Male infertility is a health disorder where a man fails to impregnate a clinically proven fertile female partner. Causes of male infertility are varied from related medical conditions to genetic factors. In the recent past, biologists have put more emphasis on genetic causes. Therefore, it is important to explore male infertility at the molecular level.
Germ cells produce Reactive Oxygen Species, which is vital for capacitation, maturation, oocyte fusion, and acrosome reaction when normal physiological conditions are present. Disturbing the process may result in DNA damage. Damaged spermatozoa DNA will hurt the male’s abilities to reproduce sperm. The Y chromosome is the gene associated with fertility. Deletion of this chromosome in whole or in part has been blamed for male infertility. Micro-deletions is common in the chromosome, which explains in part why infertility is high with victims of Klinefelter syndrome as well as those with 47XXY.
Besides deletions, structured abnormalities of the Y chromosome contribute to the phenotypic type of male disorder. The Yq bears over 15 families of genes, which control spermatogenesis. More specifically, the genes that are in the azoospermia region have a significant role in spermatogenesis. The region has four sections, namely AZFa, AZFb, AZFc, and AZFd. Deletions on AZFa and AZFb sections are proximal and are identifiable with Sertoli cell syndrome disorder.

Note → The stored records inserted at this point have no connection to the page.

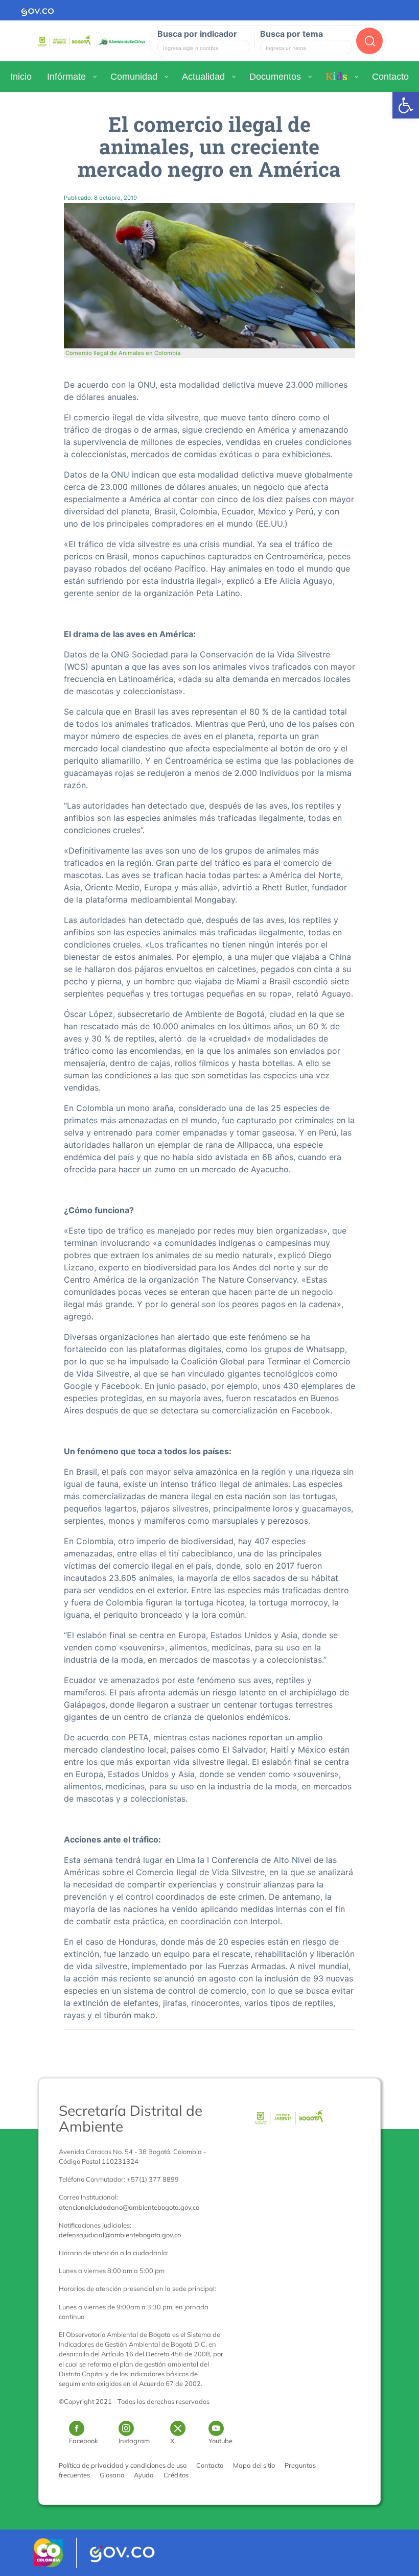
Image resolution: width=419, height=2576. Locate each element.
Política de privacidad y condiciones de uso (123, 2465)
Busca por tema (291, 34)
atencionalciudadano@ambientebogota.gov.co (129, 2207)
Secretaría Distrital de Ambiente (130, 2118)
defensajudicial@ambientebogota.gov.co (120, 2235)
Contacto (209, 2465)
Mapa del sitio (254, 2465)
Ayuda (144, 2475)
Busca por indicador (197, 34)
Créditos (176, 2475)
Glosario (112, 2475)
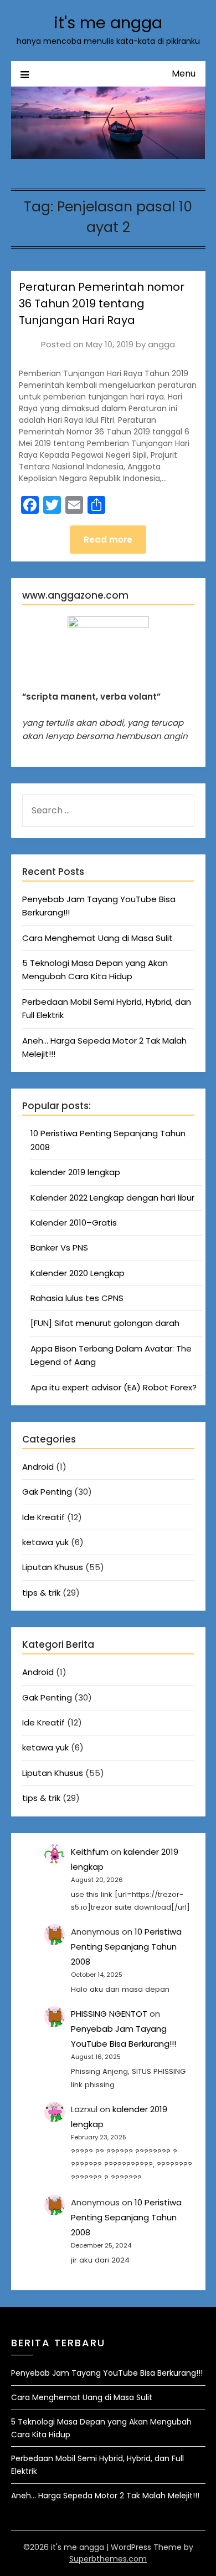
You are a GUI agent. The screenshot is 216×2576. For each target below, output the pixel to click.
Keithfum (90, 1852)
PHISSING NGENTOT (109, 2014)
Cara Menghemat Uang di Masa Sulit (97, 938)
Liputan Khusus (52, 1567)
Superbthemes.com (108, 2558)
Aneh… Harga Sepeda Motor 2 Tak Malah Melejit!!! (105, 2495)
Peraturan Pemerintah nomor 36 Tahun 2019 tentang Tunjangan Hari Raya (101, 303)
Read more (108, 539)
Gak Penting (47, 1491)
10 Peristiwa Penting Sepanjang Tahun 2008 (126, 1946)
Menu (184, 73)
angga (161, 344)
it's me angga (108, 23)
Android (38, 1466)
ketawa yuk (45, 1542)
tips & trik (41, 1592)
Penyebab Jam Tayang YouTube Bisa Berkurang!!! (107, 2372)
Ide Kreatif (43, 1517)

Deletions on AZFb and AZFc are associated with residual spermatozoa, while deletion beyond and including AZFc regions cause a total absence of sperm cells. These are some of the ways genetic factors may cause male infertility. Besides chromosomal disorders, male genetic infertility may manifest itself in forms of monogenic and endocrine disorders.
Infertility among the males is a multifactorial health disorder where one fails to cause pregnancy in a fertile female. Genetic disorders have often been linked with this condition. For instance, chromosomal disorders may be detrimental to male fertility.